The next time you run your program, the system will notice that it’s almost the same script. It’s going to do a diff, and see that in terms of the compute graph, it’s almost identical, except for a few bits. In terms of data, it’s usually 100% identical. Sometimes there are a few changes, but almost nothing. The system will auto-diagnose that you have only a few things that you need to compute, so you can have the results in seconds. This can dramatically boost the productivity of your supply chain scientist. You can go from people who press enter and wait for 20 minutes for the result to something where they press enter and 5 or 10 seconds later, they have the result and can move on.
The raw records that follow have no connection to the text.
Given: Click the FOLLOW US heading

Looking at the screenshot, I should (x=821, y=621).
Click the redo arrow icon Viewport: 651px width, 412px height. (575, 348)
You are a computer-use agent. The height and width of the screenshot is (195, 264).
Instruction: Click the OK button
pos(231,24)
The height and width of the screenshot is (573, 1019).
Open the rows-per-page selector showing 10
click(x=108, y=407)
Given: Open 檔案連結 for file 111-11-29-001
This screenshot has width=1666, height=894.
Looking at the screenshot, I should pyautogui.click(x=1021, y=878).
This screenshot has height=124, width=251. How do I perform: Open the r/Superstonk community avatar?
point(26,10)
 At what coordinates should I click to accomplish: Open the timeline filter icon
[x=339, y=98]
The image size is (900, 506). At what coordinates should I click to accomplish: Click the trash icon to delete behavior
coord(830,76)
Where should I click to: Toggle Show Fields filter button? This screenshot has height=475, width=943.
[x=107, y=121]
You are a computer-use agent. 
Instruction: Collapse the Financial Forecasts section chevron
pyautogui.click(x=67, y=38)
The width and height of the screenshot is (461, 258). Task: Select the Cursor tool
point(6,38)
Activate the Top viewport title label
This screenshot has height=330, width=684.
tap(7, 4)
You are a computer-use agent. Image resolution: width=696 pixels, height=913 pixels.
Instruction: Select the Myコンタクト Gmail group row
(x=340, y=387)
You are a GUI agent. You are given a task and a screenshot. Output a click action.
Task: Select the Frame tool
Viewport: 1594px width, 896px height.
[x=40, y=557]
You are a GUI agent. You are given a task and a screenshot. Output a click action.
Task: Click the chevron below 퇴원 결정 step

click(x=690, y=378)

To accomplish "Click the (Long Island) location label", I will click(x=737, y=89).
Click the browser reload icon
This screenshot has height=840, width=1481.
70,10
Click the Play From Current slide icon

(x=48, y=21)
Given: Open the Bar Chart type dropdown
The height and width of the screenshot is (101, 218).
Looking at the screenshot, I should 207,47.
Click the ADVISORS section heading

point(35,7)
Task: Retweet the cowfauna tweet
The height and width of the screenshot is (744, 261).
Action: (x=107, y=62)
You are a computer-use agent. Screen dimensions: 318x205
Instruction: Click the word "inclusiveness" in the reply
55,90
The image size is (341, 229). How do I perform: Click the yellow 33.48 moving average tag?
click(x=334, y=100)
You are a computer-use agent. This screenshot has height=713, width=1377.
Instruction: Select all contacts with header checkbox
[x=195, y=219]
I’m talking about something that may seem super obscure, but in practice, we are talking about something that has a 10x impact on productivity. This is massive. So what we are doing here is using a clever trick that Lokad did not invent. We are substituting one raw computing resource, which is compute, for another, which is memory and storage. We have the fundamental computing resources: compute, memory (either volatile or persistent), and bandwidth. These are the fundamental resources that you pay for when you buy resources on a cloud computing platform. You can actually substitute one resource for another, and the goal is to get the biggest bang for your buck.

When people say you should be using in-memory computing, I would say that’s nonsense. If you say in-memory computing, it means that you’re putting a design emphasis on one resource versus all the others. But no, there are trade-offs, and the interesting thing is that you can have a programming language and environment that makes these trade-offs and perspectives easier to implement. In a regular general purpose programming language, it is possible to do that, but you have to do it manually. This means that the person doing it has to be a professional software engineer. A supply chain scientist is not going to perform these low-level operations with the fundamental computing resources of your platform. This has to be engineered at the level of the programming language itself.

Now, let’s talk about probabilistic programming. In the second lecture where I introduced the vision for the quantitative supply chain, my first requirement was that we need to look at all the possible futures. The technical answer to this requirement is probabilistic forecasting. You want to deal with futures where you have probabilities. All futures are possible, but they are not all equally probable. You need to have an algebra where you can do calculations with uncertainty. One of my big criticisms of Excel is that it’s exceedingly difficult to represent uncertainty in a spreadsheet, regardless of whether it’s Excel or any more modern cloud-based flavor. In a spreadsheet, it’s very difficult to represent uncertainty because you need something better than numbers.

In this small snippet, I’m illustrating the algebra of random variables, which is a native feature of Envision. In line one, I’m generating a Poisson distribution that is discrete, with a mean of 2, and I put that in the variable X. Then, I’m doing the same for another Poisson distribution, Y. Then, I am calculating Z as the multiplication of X times Y. This operation, the multiplication of random variables, may seem very bizarre. Why do you even need this sort of thing from a supply chain perspective? Let me give you an example.

Let’s say you’re in the automotive aftermarket and you’re selling brake pads. People don’t buy brake pads by the unit; they either buy two or four. So the question is, if you want to do a forecast, you may want to forecast the probabilities that clients are going to show up to actually buy a certain type of brake pads. That’s going to be your first random variable that gives you the probability of observing zero units of demand, one unit of demand, two, three, four, etc. for the brake pads. Then you will have another probability distribution that represents whether people are going to buy two or four brake pads. Maybe it’s going to be 50-50, or maybe it’s going to be 10 percent buying two and 90 percent buying four. The thing is that you have these two angles, and if you want to know the actual total consumption of brake pads, you want to multiply the probability of having a client showing up for this brake pad and then the probability distribution of buying either two or four. Thus, you need to have this multiplication of these two uncertain quantities.

Here, I’m assuming that the two random variables are independent. By the way, this multiplication of random variables is known in mathematics as a discrete convolution. You can see on the screenshot the dashboard generated by Envision. In the first three lines, I’m doing this random algebra calculation, and then in lines four, five, and six, I’m putting those things on display in the webpage, in the dashboard generated by the script. I’m plotting A1, B2, for example, just like in an Excel grid. The Lokad dashboards are organized similarly to Excel grids, with positions having columns B, C, etc., and rows 1, 2, 3, 4, 5.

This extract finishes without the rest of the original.